Gómez examinó el cuerpo mientras León tomaba fotografías de la escena del crimen. “Identificación: María Rodríguez”, señaló el detective al hallar la tarjeta de la víctima. “¿Qué se ve allí?”, preguntó León indicando el cuello de la occisa. Gómez movió un poco el cuerpo para que el forense lograra captar la imagen de la mordida de dos colmillos.

“El animal que haya hecho esto”, opinó Gómez, “debe haber sido muy cuidadoso. No quedaron rastros de sangre”. León hizo una mueca de extrañeza, y más bien se aventuró en esbozar una teoría: “pienso que fue un vampiro”. El detective, incrédulo, echó sonoras carcajadas. “¿Un chupasangre, en esta ciudad?”, rió de nuevo. Gómez lo conminó a dejar de lado esas fantasiosas conjeturas y buscar pistas en la declaración del testigo.

Ya en la delegación, ambos empezaron a interrogar a Enio de Almeida, el hombre alto y bien parecido que vio por última vez con vida a la infortunada.
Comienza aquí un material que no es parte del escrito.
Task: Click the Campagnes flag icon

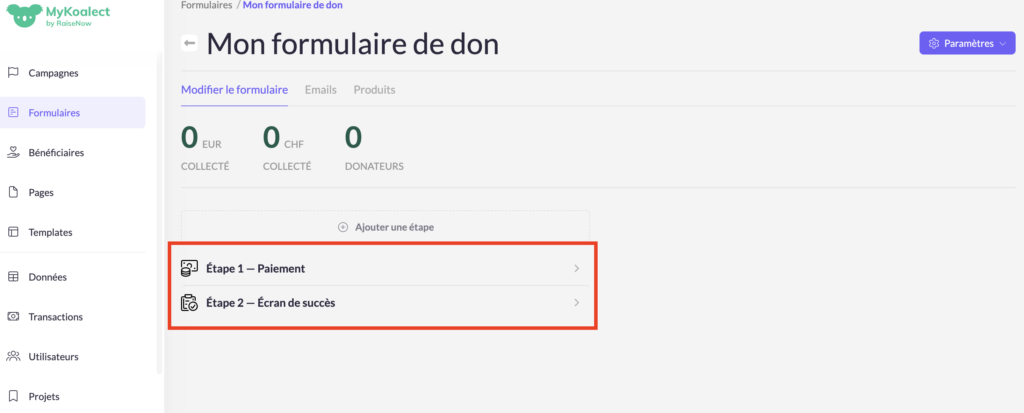Action: pos(13,73)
Había llamado unos minutos después del deceso, desde el paradero penúltimo de la línea de buses de la calle 38. Según su versión, ella se alejó de la esquina para llegar a la parada final y, a una cuadra de allí, fue atacada por un desconocido.
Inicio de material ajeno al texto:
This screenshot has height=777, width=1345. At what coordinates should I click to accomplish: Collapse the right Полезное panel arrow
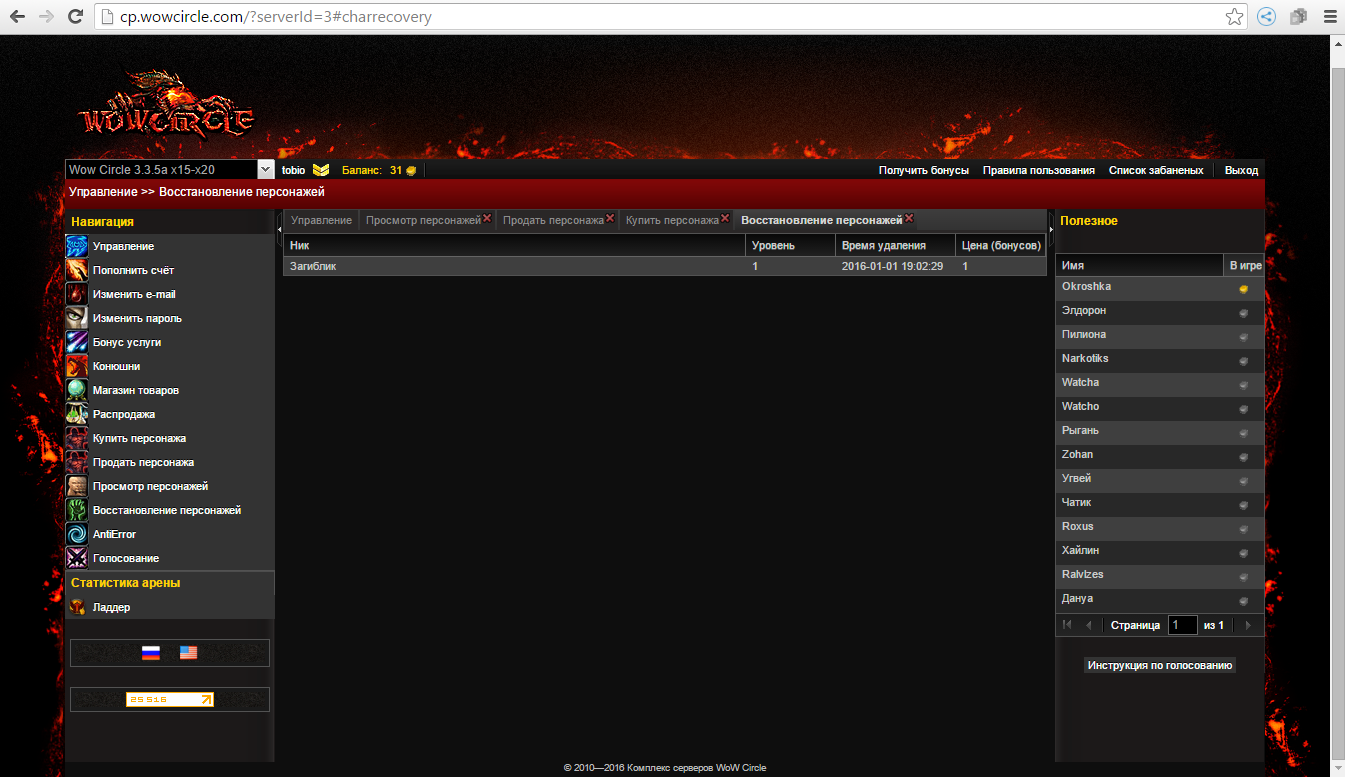click(x=1051, y=230)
Gómez tenía cierta corazonada pero no tenía forma de acusarlo. El testigo pidió ir al baño, momento que aprovechó el detective para hurgar en el saco que Enio había dejado en la silla. Pasados diez minutos, Enio volvió de los servicios, y Gómez le mostró la pequeña bolsa con hierbas que encontró en el bolsillo izquierdo.

“Quién sabe si es coca u otro estimulante”, sugirió el detective. De Almeida tan sólo esbozo una sonrisa sarcástica: “Mas bien creo que eso no le servirá de mucho, detective”. Entonces, León, que había salido un momento, entró en la sala con el rostro desencajado: hallaron otro cuerpo con las mismas características a veinte cuadras de la comisaria. “Y esa hierba es eucalipto”, lo contrario el forense.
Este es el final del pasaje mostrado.